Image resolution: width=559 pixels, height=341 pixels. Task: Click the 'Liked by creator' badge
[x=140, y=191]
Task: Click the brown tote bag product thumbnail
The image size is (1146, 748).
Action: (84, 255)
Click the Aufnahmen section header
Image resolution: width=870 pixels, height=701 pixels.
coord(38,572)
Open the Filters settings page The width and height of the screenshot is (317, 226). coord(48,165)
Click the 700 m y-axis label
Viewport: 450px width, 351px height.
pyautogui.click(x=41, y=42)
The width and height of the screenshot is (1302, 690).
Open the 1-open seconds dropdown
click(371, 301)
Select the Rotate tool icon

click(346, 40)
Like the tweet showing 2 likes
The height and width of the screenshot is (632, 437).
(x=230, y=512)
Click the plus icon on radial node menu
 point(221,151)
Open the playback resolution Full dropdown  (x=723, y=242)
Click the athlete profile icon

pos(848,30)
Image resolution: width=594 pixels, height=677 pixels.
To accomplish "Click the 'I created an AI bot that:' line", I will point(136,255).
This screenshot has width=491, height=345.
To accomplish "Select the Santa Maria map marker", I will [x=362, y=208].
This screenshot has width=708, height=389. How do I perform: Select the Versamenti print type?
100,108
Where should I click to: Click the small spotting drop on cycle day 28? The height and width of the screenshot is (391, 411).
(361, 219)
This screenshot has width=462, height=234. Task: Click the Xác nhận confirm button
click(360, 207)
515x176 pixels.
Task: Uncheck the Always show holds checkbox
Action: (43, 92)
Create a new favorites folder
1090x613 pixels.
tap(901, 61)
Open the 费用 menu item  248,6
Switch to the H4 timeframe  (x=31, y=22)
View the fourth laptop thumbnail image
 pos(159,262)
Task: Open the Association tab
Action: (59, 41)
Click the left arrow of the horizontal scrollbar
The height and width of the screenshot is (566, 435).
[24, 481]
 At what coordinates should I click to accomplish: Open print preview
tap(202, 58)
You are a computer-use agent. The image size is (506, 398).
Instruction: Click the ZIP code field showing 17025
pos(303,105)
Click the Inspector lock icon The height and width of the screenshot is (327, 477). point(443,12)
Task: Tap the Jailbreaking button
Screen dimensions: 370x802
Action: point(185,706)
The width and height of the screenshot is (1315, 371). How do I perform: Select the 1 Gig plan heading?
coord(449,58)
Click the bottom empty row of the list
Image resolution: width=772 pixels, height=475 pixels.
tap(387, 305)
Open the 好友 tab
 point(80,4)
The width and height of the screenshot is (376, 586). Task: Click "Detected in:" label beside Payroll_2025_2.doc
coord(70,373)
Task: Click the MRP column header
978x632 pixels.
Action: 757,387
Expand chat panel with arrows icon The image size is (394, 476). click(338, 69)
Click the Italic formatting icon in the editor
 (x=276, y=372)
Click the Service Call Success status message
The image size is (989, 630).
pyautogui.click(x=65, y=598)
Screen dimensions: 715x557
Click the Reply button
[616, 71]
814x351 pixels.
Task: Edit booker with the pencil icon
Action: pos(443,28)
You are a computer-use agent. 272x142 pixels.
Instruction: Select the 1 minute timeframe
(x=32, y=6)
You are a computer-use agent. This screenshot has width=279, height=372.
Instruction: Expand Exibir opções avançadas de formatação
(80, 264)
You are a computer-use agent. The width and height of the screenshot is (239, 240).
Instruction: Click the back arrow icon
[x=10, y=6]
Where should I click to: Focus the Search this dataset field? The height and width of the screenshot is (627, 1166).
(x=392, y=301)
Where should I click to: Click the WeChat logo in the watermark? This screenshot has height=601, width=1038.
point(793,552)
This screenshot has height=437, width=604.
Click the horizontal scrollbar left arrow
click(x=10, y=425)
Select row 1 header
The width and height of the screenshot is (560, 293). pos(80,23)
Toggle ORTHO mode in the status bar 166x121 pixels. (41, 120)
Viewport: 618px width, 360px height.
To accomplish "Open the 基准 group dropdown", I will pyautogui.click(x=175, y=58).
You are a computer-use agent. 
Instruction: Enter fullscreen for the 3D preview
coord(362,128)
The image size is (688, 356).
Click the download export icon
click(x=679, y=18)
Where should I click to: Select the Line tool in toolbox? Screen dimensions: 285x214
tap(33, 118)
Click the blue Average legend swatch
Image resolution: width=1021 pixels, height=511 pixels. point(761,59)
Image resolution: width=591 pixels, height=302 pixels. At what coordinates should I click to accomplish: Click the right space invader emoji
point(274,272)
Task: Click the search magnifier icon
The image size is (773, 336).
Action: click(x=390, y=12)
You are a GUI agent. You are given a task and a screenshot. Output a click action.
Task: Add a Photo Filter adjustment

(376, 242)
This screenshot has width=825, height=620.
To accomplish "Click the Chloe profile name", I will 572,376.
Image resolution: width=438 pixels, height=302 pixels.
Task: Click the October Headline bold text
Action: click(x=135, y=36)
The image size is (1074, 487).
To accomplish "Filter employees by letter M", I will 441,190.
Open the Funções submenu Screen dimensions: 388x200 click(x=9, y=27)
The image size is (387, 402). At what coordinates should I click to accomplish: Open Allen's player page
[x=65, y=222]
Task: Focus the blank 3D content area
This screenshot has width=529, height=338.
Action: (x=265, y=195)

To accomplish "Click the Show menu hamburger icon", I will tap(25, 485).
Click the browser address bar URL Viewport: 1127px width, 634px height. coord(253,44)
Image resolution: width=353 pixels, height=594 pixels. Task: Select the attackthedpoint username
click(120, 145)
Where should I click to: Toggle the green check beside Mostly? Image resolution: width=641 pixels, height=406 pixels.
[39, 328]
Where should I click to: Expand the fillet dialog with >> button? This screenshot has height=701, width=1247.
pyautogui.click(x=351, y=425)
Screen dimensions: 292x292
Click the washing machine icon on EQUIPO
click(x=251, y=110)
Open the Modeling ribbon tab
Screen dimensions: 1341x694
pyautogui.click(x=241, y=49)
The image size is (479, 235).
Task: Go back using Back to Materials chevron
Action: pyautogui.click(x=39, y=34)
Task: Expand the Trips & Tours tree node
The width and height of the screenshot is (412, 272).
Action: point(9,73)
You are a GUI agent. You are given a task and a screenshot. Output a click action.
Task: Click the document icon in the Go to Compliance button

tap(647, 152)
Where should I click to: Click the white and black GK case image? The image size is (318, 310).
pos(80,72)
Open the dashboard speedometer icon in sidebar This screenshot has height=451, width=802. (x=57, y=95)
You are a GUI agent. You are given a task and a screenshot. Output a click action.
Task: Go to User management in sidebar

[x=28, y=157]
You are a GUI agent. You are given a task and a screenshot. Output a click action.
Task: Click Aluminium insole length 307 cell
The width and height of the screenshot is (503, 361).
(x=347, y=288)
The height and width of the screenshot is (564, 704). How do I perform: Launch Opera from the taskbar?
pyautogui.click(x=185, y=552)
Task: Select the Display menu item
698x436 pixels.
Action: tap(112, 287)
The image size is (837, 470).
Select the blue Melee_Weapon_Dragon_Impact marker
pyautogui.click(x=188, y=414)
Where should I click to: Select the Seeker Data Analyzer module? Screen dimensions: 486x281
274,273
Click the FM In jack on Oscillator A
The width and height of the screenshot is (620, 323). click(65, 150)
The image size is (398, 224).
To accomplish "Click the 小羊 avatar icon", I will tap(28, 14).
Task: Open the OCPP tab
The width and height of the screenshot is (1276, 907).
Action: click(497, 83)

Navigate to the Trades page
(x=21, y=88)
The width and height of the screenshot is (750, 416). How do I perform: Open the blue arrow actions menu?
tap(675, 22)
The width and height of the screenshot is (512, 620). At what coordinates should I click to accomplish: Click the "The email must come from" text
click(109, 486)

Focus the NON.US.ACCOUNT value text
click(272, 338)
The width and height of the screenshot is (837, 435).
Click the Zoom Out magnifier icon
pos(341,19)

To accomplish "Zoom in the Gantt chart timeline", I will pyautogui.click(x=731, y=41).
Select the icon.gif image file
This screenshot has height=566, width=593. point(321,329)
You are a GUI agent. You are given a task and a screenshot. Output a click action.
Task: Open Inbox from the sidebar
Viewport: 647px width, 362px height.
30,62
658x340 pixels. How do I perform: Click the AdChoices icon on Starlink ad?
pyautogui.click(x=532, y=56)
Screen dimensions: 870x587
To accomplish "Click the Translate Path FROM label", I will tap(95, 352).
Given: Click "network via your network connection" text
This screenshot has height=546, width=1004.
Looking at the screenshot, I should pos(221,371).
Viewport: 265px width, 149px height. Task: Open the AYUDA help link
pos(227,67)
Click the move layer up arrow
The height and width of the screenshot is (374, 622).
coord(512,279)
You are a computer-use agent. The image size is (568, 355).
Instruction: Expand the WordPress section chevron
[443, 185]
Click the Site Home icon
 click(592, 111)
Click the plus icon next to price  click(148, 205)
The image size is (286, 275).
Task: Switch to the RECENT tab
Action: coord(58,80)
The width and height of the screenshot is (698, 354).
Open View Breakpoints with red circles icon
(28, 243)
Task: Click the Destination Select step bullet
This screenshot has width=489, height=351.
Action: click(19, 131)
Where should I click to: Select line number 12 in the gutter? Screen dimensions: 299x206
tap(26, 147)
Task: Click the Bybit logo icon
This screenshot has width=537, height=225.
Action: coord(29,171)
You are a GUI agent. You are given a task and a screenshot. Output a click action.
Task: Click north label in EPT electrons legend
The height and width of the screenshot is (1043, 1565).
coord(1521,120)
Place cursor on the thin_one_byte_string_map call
__________________________________________________
= Aim of the task =
The word to find is "status". Copy every line of the data that holds it.

= Final answer =
Click the Service Call Success status message
Toggle ORTHO mode in the status bar 166x121 pixels. (41, 120)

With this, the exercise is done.